* **Problem details**:
Would you print the records as they stand, down to the last character?
Recorded data below:
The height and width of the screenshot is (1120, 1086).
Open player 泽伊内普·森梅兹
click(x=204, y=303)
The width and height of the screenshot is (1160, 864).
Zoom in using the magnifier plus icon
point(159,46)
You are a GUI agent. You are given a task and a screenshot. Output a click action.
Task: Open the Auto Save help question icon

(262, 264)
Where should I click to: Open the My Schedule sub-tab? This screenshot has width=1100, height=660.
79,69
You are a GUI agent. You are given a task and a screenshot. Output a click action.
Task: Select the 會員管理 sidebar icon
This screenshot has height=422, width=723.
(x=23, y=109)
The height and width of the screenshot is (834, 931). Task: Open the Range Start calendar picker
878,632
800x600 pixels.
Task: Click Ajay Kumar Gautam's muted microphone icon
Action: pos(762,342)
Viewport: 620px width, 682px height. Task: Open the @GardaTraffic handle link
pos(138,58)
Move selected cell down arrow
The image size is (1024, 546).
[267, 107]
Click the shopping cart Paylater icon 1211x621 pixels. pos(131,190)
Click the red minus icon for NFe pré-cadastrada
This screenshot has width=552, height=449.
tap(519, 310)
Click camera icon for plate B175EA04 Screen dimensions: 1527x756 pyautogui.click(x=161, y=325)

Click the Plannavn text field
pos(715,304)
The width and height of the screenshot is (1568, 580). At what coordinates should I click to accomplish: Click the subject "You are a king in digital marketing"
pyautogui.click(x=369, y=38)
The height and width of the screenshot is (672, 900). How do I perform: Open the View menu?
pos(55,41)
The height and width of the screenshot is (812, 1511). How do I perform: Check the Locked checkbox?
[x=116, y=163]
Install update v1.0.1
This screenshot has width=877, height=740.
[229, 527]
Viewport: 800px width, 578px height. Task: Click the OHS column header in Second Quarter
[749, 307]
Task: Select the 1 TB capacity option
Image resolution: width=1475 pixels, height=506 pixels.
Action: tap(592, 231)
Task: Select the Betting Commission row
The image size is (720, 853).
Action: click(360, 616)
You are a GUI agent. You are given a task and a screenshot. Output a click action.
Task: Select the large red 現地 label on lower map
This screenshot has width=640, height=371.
End of Recorded data.
* **Task response**:
The height and width of the screenshot is (1120, 1086).
Open player 泽伊内普·森梅兹
click(x=204, y=303)
The width and height of the screenshot is (1160, 864).
Zoom in using the magnifier plus icon
point(159,46)
You are a GUI agent. You are given a task and a screenshot. Output a click action.
Task: Open the Auto Save help question icon

(262, 264)
Where should I click to: Open the My Schedule sub-tab? This screenshot has width=1100, height=660.
79,69
You are a GUI agent. You are given a task and a screenshot. Output a click action.
Task: Select the 會員管理 sidebar icon
This screenshot has height=422, width=723.
(x=23, y=109)
The height and width of the screenshot is (834, 931). Task: Open the Range Start calendar picker
878,632
800x600 pixels.
Task: Click Ajay Kumar Gautam's muted microphone icon
Action: pos(762,342)
Viewport: 620px width, 682px height. Task: Open the @GardaTraffic handle link
pos(138,58)
Move selected cell down arrow
The image size is (1024, 546).
[267, 107]
Click the shopping cart Paylater icon 1211x621 pixels. pos(131,190)
Click the red minus icon for NFe pré-cadastrada
This screenshot has width=552, height=449.
tap(519, 310)
Click camera icon for plate B175EA04 Screen dimensions: 1527x756 pyautogui.click(x=161, y=325)

Click the Plannavn text field
pos(715,304)
The width and height of the screenshot is (1568, 580). At what coordinates should I click to accomplish: Click the subject "You are a king in digital marketing"
pyautogui.click(x=369, y=38)
The height and width of the screenshot is (672, 900). How do I perform: Open the View menu?
pos(55,41)
The height and width of the screenshot is (812, 1511). How do I perform: Check the Locked checkbox?
[x=116, y=163]
Install update v1.0.1
This screenshot has width=877, height=740.
[229, 527]
Viewport: 800px width, 578px height. Task: Click the OHS column header in Second Quarter
[749, 307]
Task: Select the 1 TB capacity option
Image resolution: width=1475 pixels, height=506 pixels.
Action: tap(592, 231)
Task: Select the Betting Commission row
The image size is (720, 853).
Action: click(360, 616)
You are a GUI agent. You are given a task and a screenshot. Output a click action.
Task: Select the large red 現地 label on lower map
This screenshot has width=640, height=371.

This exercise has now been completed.